#### Bereitgestellter Text
______________________________

Trotz rechtlicher Weiterentwicklungen und gesellschaftlicher Fortschritte bleibe viel zu tun, zeigte sich die Expertin sicher. „Wir sollten aufräumen mit den Stereotypen und uns mehr einlassen auf Vielfalt.“ Krell kritisierte die Pathologisierung im Bereich sexueller Vielfalt, die sich bis heute darin zeige, dass es einer Diagnose bedürfe, um ins Hilfesystem aufgenommen zu werden.
Im Anschluss an ihren Vortrag stellte sich Krell vielen Fragen aus dem Fachpublikum und übernahm auch einen der angebotenen Workshops zur thematischen Vertiefung.
Workshops
„Queersensibel in der Verwaltung“ war ein weiterer Workshop, der von Tracy Hajduk und Constanze Stührenberg aus dem Caritas-Don Bosco Berufsbildungswerk angeboten wurde. Zum Thema „Sexuelle Orientierung in der Kinder- und Jugendhilfe“ arbeitete Davina Höblich mit einer Gruppe interessierter Teilnehmerinnen und Teilnehmer. Sozialpädagogin Marita Sichender ermöglichte „Einblicke in Therapie und Diagnostik im Kontext Trans*“. Kinderschutz und Gefährdungseinschätzung standen im Mittelpunkt eines Workshops bei Steffen Baer vom Regenbogenbüro Unterfranken. Psychologin Andrea Lang sprach über sexuelle Orientierung in der Beratung“. Gut besucht war außerdem der Workshop von Vincent Steppert: „Einblicke in eine Trans* Biografie.“
Positives Feedback
Bereichert und begeistert zeigten sich am Ende Teilnehmerinnen und Teilnehmer sowie die Organisatorinnen und Organisatoren der Veranstaltung. Dabei wurden die hohe Fachlichkeit und der gute kollegiale Austausch besonders gelobt.

______________________________

#### Bereitgestellte Daten

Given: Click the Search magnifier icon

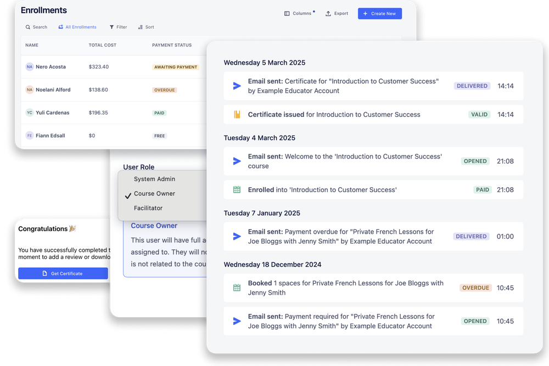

______________________________

#### Folgendes bearbeiten
1. Kannst du aus dem bereitgestellten Text alles von „Im Anschluss an“ bis hinunter zu „zur thematischen Vertiefung.“ Wort für Wort kopieren?
2. Stimmen diese Aussagen mit dem bereitgestellten Text überein? Beantworte jede mit Ja oder Nein und zitiere die ausschlaggebenden Worte wörtlich.
(a) Der Workshop „Queersensibel in der Verwaltung“ wurde von Steffen Baer angeboten.
(b) Nach ihrem Vortrag leitete Krell auch selbst einen Workshop.
(c) Besonders gelobt wurden die hohe Fachlichkeit und der kollegiale Austausch.

#### Lösungen
1.
Im Anschluss an ihren Vortrag stellte sich Krell vielen Fragen aus dem Fachpublikum und übernahm auch einen der angebotenen Workshops zur thematischen Vertiefung.

2.
(a) Nein: „der von Tracy Hajduk und Constanze Stührenberg aus dem Caritas-Don Bosco Berufsbildungswerk angeboten wurde“
(b) Ja: „übernahm auch einen der angebotenen Workshops zur thematischen Vertiefung“
(c) Ja: „Dabei wurden die hohe Fachlichkeit und der gute kollegiale Austausch besonders gelobt.“